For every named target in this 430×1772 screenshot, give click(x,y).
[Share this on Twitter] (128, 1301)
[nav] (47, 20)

* * *

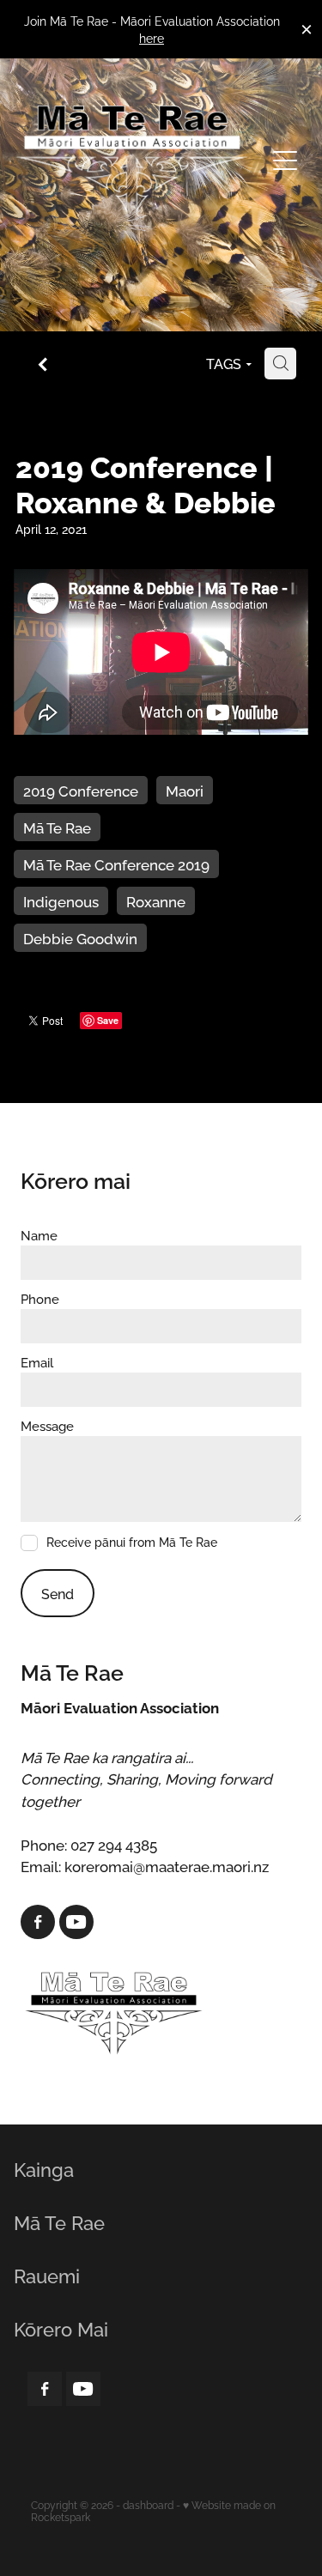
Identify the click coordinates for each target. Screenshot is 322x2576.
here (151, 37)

→ EXERCISE OBJECTIVE
Reproduce verbatim the lines above, from the line with "For every named" through the line with "[nav] (47, 20)".

→ ANSWER BOX
For every named target in this 430×1772 screenshot, give click(x,y).
[Share this on Twitter] (128, 1301)
[nav] (47, 20)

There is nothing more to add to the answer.